诗说:莩繀随轮共一弦,车头霜缕入周旋;已知单紧匀堪爱,更欲双联作线绵。
△木绵拨车
其制颇像麻苎蟠车,但用竹做,方圆不等,特别更轻便。按旧说,先将纺完绵繀,在稀糊盆内度过,稍干,然后将绵繀头缕,拨于车上,遂成绵纴。
诗说:造形随意作方圆,终日悠悠听拨旋。待尔纴成足经纬,却教机杼得功全。
△木绵壬床
其制如所坐交椅,但下控一壬,四股;壬轴的末端,置一掉枝;上椅竖列八繀,下引绵丝。转动掉枝,分络壬上。丝纴既成,次第脱卸。比之拨车,日得八倍。始出闽建,今欲传之他方,同趋省便。
诗说:八繀绵丝络一壬,巧凭坐椅作壬床。试将触类深思,麻苎乡中用亦良。
△木绵线架
用木做。下作方座,长阔一尺多,卧列四繀;座上凿置独柱,高可二尺多;柱上横木,长可二尺,用竹篾均列四弯,内引下座四繀,纺于车上,即成绵线。旧法:先将此繀络于籰上,然后纺合。今得此制,很是速妙。

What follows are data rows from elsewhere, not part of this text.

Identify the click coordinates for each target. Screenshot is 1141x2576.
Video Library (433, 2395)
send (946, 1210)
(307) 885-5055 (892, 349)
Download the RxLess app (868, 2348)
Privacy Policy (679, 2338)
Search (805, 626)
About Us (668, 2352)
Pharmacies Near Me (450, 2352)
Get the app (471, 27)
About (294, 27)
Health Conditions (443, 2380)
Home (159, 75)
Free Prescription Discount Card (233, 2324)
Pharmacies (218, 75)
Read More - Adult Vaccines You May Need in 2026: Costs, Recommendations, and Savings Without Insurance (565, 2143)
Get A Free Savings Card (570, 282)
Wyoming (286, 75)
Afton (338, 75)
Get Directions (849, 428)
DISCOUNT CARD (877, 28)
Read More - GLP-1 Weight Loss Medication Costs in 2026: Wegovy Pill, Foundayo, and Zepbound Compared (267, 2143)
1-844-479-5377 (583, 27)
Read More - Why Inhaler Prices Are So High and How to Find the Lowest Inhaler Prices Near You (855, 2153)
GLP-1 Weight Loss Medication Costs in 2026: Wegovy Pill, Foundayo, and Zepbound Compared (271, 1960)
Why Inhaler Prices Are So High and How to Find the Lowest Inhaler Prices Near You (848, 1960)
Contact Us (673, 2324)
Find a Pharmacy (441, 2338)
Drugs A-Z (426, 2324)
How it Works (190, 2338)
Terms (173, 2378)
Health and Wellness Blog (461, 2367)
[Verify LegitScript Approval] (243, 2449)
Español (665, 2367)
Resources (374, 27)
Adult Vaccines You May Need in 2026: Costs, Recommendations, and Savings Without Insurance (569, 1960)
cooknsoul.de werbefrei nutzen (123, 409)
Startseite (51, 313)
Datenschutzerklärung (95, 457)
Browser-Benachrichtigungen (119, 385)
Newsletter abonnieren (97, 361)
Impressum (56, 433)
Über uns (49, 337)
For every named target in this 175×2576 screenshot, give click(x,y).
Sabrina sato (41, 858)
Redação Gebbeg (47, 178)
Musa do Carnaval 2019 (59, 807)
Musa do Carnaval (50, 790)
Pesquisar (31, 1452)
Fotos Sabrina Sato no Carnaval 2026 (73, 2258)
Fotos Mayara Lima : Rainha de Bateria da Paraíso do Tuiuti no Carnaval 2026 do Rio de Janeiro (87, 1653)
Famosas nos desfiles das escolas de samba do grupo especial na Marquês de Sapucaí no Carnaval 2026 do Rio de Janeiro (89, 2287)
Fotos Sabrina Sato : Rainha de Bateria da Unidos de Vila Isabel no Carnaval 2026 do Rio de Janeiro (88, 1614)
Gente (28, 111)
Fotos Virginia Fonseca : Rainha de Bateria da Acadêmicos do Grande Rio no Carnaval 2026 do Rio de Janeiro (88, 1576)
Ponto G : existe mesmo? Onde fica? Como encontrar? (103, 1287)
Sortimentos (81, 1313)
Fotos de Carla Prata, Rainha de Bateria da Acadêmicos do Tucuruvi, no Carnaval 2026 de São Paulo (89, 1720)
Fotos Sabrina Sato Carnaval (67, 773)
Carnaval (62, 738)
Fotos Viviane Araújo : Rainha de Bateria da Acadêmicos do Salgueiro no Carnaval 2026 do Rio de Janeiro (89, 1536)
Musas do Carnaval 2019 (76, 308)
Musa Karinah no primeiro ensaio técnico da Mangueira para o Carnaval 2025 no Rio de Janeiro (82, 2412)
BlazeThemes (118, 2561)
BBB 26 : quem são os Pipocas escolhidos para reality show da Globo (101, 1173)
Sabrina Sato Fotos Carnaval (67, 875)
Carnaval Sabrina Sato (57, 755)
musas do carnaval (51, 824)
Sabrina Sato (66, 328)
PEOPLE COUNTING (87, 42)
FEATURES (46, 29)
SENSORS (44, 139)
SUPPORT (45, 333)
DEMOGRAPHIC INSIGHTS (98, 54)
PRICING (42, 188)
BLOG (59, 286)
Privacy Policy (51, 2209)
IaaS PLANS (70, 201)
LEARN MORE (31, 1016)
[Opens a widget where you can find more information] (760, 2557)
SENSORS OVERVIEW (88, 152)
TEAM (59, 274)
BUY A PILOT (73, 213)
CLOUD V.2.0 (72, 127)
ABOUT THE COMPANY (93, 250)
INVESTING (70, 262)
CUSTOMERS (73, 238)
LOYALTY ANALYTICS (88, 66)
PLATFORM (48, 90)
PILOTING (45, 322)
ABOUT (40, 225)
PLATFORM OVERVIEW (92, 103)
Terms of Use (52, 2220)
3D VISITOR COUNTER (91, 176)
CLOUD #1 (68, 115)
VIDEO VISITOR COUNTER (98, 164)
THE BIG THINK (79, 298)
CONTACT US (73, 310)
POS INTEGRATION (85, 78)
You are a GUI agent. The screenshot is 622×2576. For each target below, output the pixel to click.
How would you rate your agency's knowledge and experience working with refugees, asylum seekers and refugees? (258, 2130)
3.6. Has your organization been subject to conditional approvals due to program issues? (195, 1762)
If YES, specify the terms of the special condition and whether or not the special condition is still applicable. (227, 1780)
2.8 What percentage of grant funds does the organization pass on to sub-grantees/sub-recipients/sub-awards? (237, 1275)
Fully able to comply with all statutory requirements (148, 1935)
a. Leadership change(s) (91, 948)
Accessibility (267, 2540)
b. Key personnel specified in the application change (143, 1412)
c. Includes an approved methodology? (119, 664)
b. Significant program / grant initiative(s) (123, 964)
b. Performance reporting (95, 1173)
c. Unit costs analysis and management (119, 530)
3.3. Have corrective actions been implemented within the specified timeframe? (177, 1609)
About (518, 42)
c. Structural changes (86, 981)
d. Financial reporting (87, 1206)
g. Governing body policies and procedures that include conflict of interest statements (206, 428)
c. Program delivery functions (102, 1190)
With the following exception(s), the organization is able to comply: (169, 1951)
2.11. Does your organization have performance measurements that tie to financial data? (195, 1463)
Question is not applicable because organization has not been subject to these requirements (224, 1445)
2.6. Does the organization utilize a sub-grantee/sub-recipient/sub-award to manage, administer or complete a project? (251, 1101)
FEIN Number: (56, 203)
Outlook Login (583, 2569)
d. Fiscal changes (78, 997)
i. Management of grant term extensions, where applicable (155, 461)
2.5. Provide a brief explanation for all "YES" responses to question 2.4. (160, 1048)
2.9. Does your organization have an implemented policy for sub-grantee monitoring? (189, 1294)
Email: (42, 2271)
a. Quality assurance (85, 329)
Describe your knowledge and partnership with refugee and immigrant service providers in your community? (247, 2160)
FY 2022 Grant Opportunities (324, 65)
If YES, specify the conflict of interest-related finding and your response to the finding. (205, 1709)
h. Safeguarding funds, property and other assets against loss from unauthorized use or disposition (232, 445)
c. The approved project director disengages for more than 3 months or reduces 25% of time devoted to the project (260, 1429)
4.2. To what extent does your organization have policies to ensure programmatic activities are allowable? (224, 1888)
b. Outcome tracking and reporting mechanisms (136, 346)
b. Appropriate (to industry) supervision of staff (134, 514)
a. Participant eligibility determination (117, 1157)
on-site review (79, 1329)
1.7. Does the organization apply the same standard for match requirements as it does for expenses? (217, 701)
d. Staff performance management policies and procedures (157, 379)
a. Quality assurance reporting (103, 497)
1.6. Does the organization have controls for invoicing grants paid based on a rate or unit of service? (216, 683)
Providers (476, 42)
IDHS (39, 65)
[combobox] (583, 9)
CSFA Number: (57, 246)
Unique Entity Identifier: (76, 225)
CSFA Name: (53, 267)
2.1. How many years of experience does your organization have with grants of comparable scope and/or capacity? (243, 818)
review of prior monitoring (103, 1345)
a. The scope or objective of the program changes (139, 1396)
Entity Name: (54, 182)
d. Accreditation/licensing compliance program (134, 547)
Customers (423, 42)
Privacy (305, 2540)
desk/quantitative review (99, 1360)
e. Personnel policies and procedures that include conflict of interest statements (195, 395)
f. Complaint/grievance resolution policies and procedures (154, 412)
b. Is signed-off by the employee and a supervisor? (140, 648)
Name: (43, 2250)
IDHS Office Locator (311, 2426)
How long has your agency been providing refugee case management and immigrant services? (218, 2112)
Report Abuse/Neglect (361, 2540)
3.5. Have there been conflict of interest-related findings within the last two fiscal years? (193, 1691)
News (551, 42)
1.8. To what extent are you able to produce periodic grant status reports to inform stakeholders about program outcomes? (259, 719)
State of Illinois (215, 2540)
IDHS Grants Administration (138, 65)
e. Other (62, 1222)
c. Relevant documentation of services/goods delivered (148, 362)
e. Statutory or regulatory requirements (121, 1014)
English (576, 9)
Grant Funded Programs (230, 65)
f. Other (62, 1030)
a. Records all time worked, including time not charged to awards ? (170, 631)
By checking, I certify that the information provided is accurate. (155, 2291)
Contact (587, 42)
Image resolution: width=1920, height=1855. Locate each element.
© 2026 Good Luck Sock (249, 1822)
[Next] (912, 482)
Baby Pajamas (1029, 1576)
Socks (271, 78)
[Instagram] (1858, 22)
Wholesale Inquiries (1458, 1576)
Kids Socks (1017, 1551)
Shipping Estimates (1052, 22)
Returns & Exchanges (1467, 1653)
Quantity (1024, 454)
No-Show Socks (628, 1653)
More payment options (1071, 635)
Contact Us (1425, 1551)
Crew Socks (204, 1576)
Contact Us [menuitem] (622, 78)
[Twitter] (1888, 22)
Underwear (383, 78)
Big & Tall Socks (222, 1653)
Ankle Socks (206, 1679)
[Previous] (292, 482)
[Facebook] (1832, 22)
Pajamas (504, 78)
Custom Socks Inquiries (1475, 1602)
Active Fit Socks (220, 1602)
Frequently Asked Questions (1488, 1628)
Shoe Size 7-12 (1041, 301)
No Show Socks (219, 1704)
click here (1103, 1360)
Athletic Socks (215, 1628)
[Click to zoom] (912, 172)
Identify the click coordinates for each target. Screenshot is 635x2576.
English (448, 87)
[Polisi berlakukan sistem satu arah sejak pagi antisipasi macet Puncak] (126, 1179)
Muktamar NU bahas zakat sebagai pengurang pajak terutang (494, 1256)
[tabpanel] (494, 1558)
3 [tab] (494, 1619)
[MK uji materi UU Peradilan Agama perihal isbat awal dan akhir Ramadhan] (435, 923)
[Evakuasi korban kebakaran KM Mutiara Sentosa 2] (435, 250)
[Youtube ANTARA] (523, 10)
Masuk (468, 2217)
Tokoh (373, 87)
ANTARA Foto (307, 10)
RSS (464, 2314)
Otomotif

诗说:丝牵卧繀上拘联,双缕俱成合线绵,便向车头施捷巧,纺人特喜胜于先。
△木绵总具
其法:自拨车、壬床绵纴既成,用浆糊煮过,仍以木杖两端掣之,日晒,不时手搓,干湿得所,络于籰上。而后经纬制度,一仿绸类,织纴机杼,并与布同。
诗说:绵丝经络比绸工,织纴机张与布同。既可为衣代绸布,便知器用两相通。